Quantitative Analysis of the Human Airway Tree Using High Resolution MDCT Data

Open Access
Amthor, Michael R
Area of Honors:
Electrical Engineering
Bachelor of Science
Document Type:
Thesis Supervisors:
  • William Evan Higgins, Thesis Supervisor
  • William Evan Higgins, Honors Advisor
  • Jeffrey Scott Mayer, Faculty Reader
  • image processing
  • lungs
  • medical imaging
  • quantitative
  • analysis
  • statistics
The Multidimensional Image Processing Lab (MIPL) at the Pennsylvania State University has developed a software suite designed to aid in navigational bronchoscopy. The MIPL suite takes a high-resolution computed tomography (CT) patient chest scan and creates a 3D reconstruction of the patient’s chest anatomy. Associated with this process is the generation of a quantitative representation of the airway tree, extracted via image processing techniques developed by the MIPL. Quantitative measurement is possible due to the known dimensions and orientation of chest CT scans. Current methods and the MIPL’s work in planning navigational bronchoscopies have led to an unprecedented availability of high-resolution 3D data. Because of the exhaustive verification of the MIPL suite’s efficacy, we take interest in using the data produced by the MIPL in a quantitative analysis of the human airway tree.
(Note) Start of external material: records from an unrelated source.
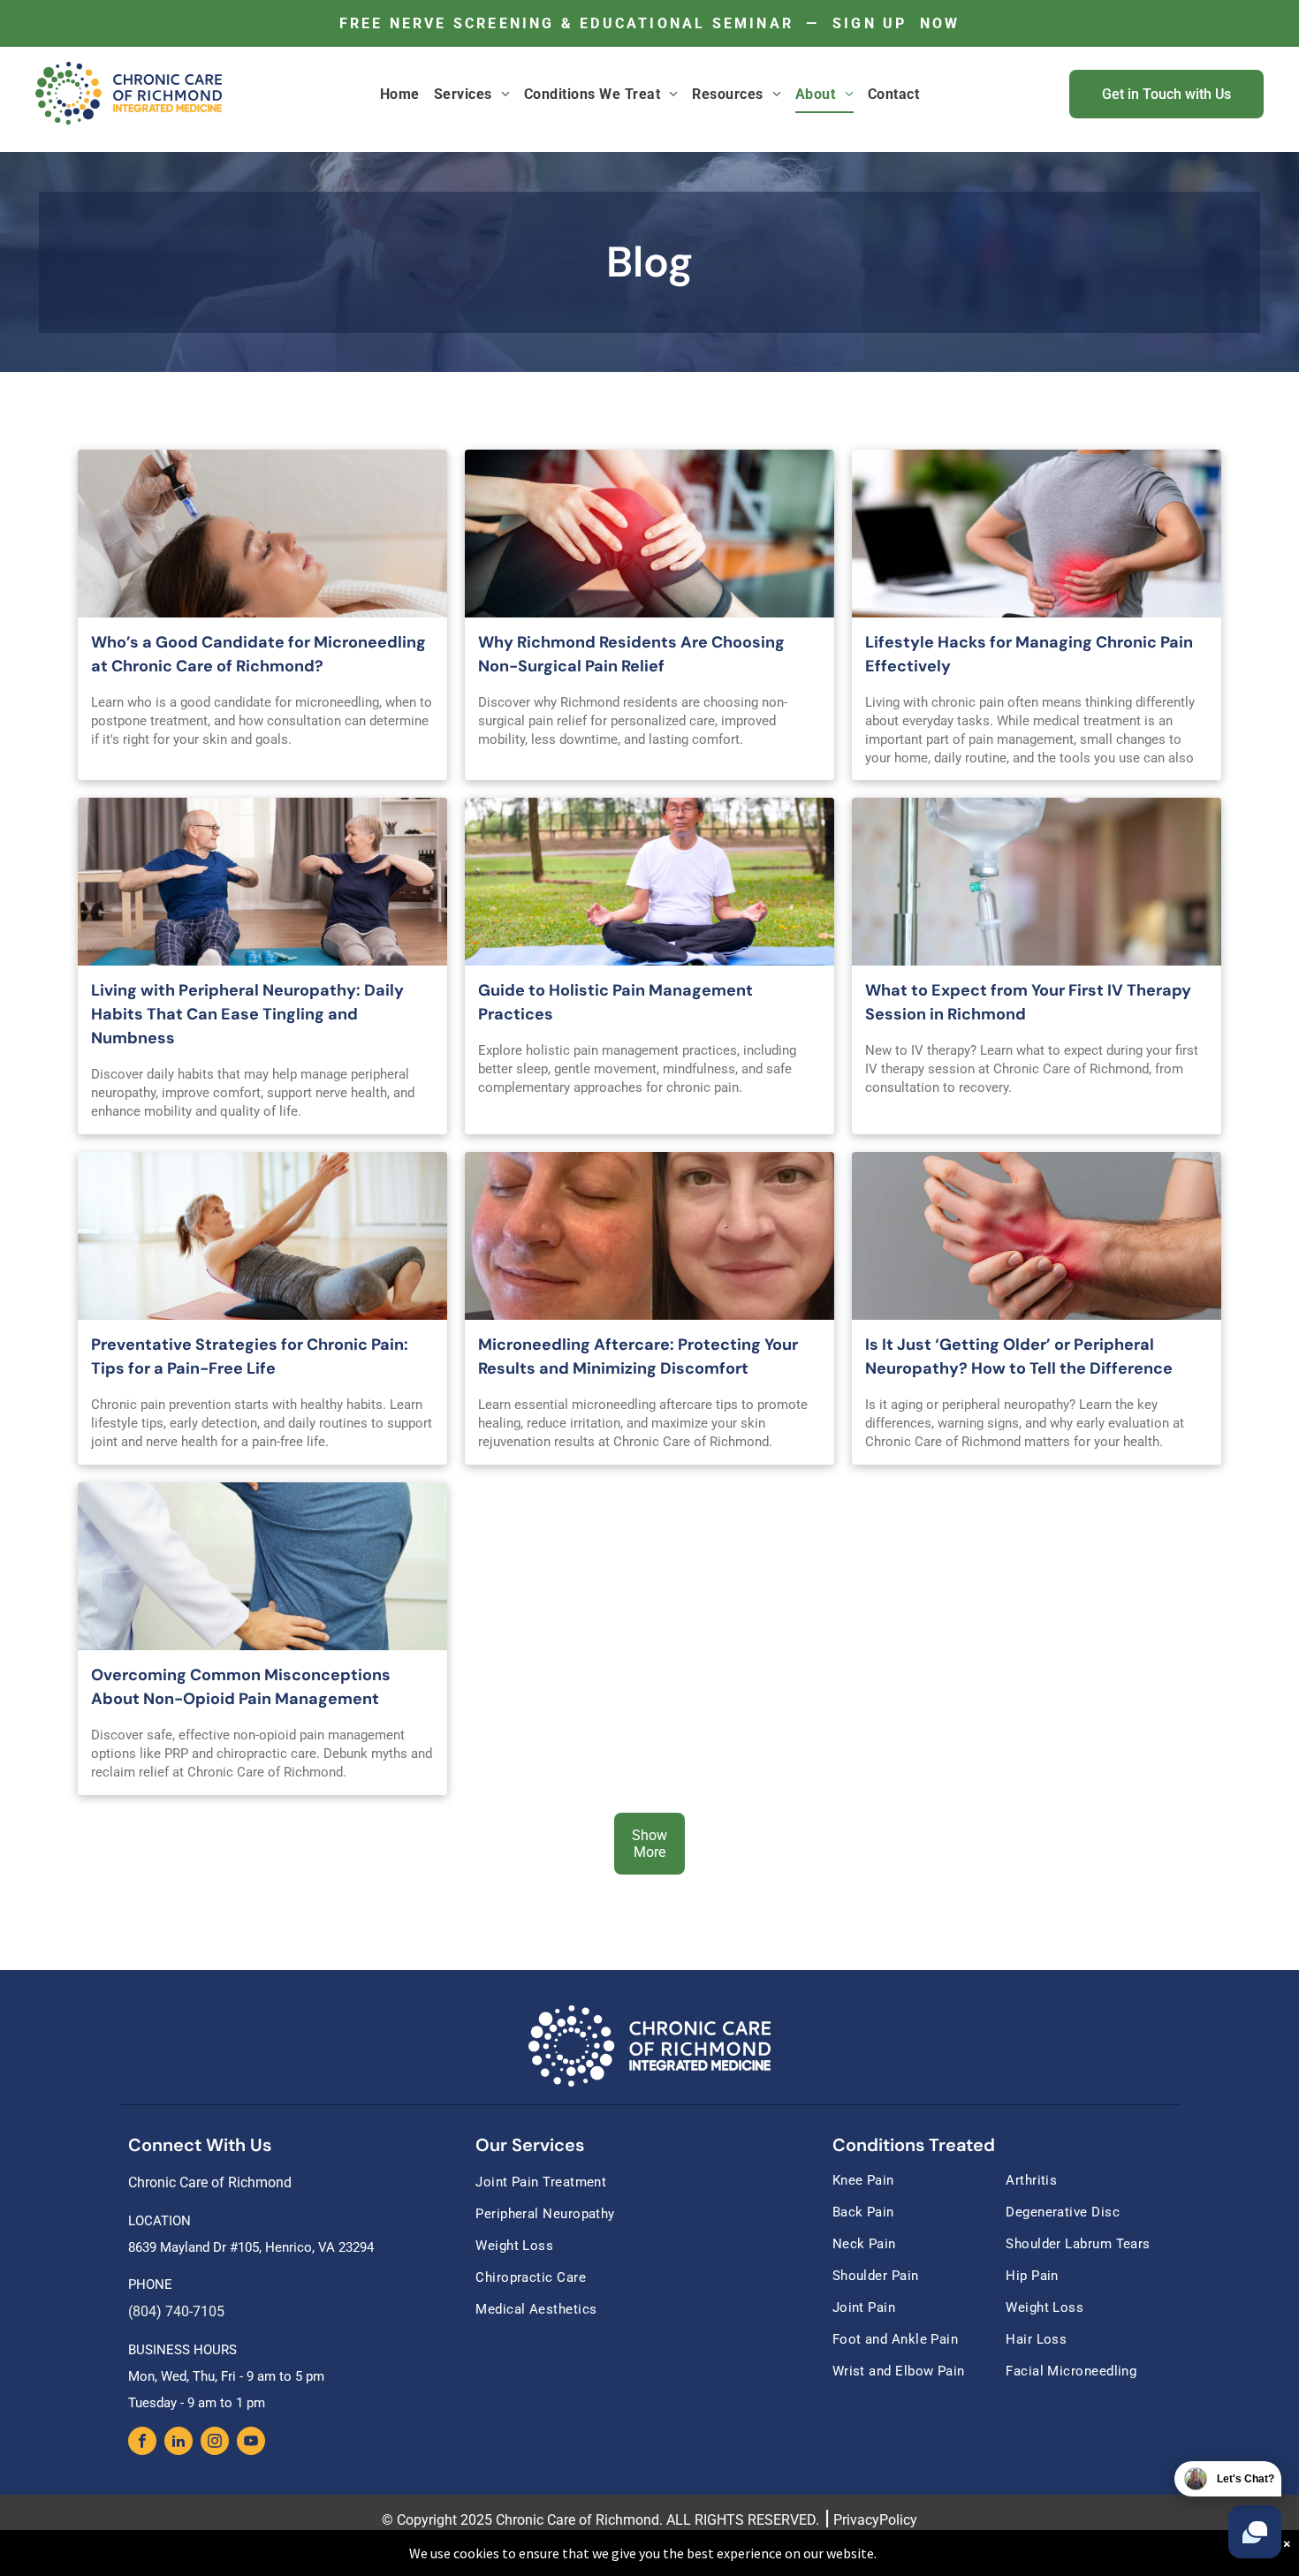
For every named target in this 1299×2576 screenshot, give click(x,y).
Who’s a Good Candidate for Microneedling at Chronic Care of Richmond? (258, 654)
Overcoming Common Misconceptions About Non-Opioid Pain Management (241, 1686)
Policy (898, 2520)
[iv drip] (1036, 882)
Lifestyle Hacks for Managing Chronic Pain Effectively (1029, 654)
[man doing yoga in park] (649, 882)
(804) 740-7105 (176, 2311)
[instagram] (215, 2443)
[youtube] (251, 2443)
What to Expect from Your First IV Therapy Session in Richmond (1028, 1002)
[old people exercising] (262, 882)
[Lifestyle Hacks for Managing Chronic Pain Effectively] (1036, 533)
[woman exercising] (262, 1236)
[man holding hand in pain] (1036, 1236)
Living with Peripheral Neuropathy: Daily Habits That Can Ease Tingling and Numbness (247, 1014)
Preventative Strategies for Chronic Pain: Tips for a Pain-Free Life (249, 1356)
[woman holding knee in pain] (649, 533)
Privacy (856, 2520)
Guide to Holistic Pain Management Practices (615, 1002)
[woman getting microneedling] (262, 533)
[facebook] (142, 2443)
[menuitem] (400, 93)
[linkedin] (178, 2443)
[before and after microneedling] (649, 1236)
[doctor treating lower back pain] (262, 1566)
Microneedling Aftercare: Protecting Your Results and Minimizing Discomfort (638, 1356)
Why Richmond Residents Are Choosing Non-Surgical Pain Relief (631, 654)
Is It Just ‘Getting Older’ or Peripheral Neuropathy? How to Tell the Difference (1019, 1356)
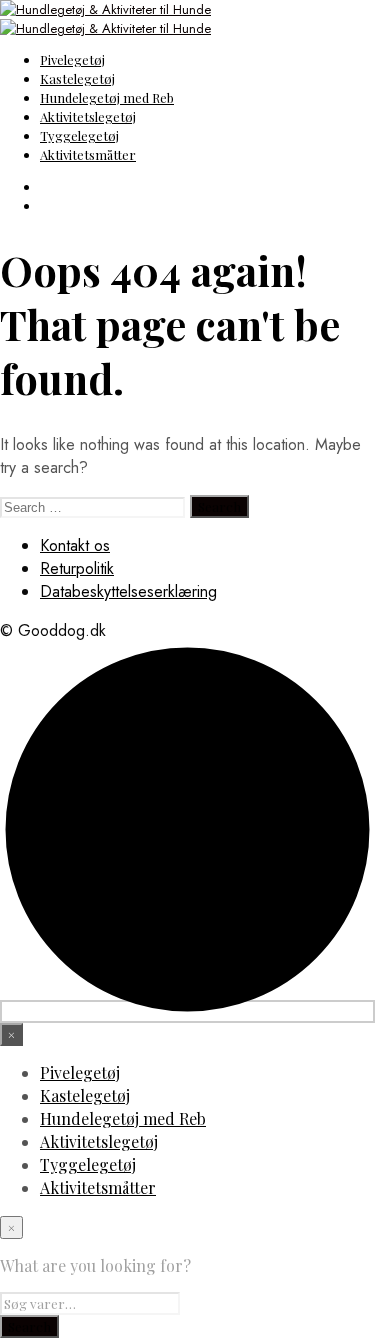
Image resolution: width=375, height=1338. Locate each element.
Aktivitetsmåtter (88, 154)
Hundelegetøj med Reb (107, 97)
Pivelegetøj (72, 59)
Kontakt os (75, 545)
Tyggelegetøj (79, 135)
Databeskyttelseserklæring (128, 591)
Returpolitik (77, 568)
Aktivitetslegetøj (88, 116)
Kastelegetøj (77, 78)
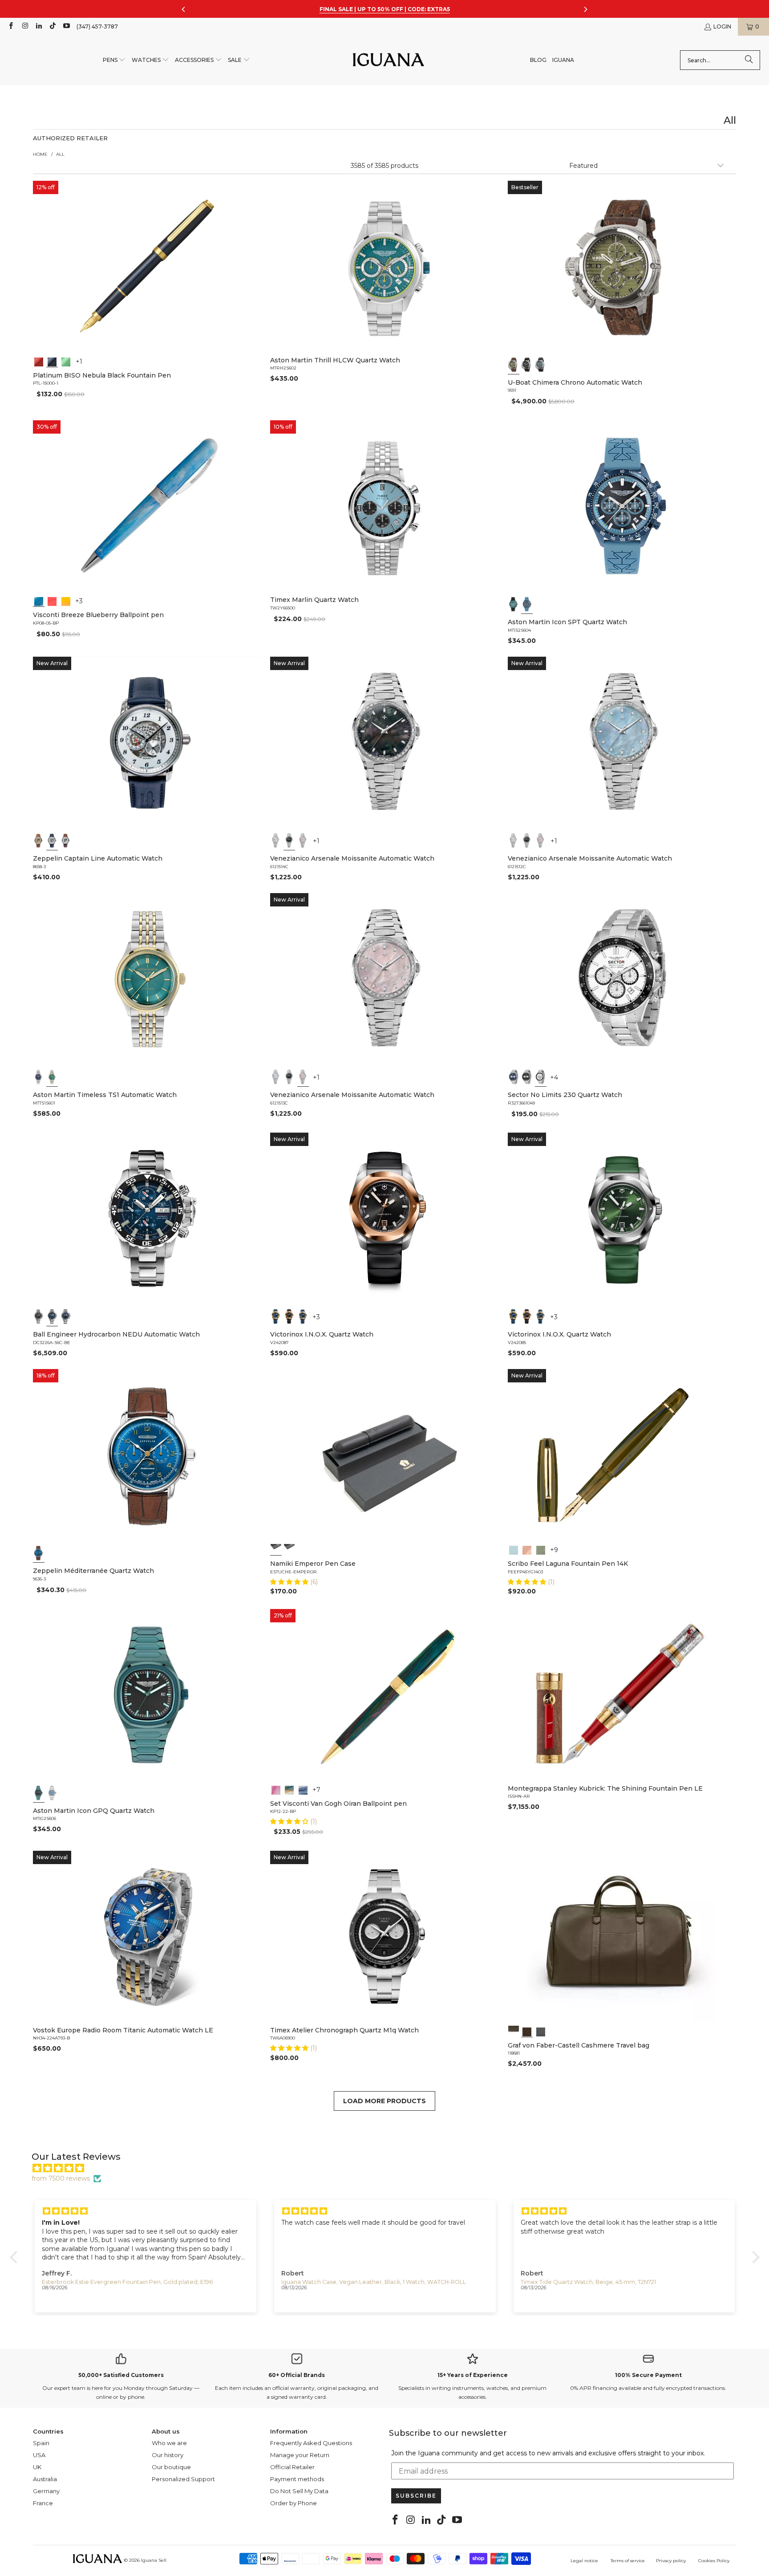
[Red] (38, 361)
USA (39, 2454)
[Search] (749, 60)
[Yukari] (289, 1549)
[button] (114, 60)
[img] (389, 2168)
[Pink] (303, 840)
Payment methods (297, 2479)
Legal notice (584, 2561)
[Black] (52, 361)
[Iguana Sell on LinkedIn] (38, 26)
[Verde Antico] (540, 1549)
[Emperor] (276, 1549)
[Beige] (38, 840)
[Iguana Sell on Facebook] (10, 26)
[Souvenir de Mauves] (276, 1789)
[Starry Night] (289, 1789)
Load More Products (384, 2101)
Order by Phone (293, 2503)
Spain (41, 2442)
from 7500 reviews (61, 2178)
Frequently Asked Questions (311, 2442)
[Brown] (513, 2031)
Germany (46, 2491)
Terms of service (628, 2561)
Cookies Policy (713, 2561)
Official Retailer (292, 2466)
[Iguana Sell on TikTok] (52, 26)
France (43, 2503)
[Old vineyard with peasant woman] (303, 1789)
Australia (45, 2479)
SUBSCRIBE (416, 2495)
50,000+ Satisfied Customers (121, 2375)
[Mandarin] (66, 600)
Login (722, 26)
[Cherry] (52, 600)
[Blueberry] (38, 600)
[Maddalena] (527, 1549)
The data utilized in this analysis come from 81 patient chest scans accrued over the years by the MIPL. Each case must first be individually processed by the MIPL suite and then by a C++ program we have designed to create a standardized output file. The output files of many cases are then compiled and further processed by a MATLAB program designed to calculate aggregate statistics. Finally, these statistics are organized into plots and tables to give a statistical representation of the airway tree. We observe branch diameters, lengths, and angles by generation, lobar generation and lobe for the entire population, and compare branch measurements between genders and among body mass index classifications. We note a decrease in branch size with an increase in generation, supported by Ewald Weibel’s conclusions. We also observe a larger branch size in males than in females, and an increase in branch diameters with BMI except in obese patients.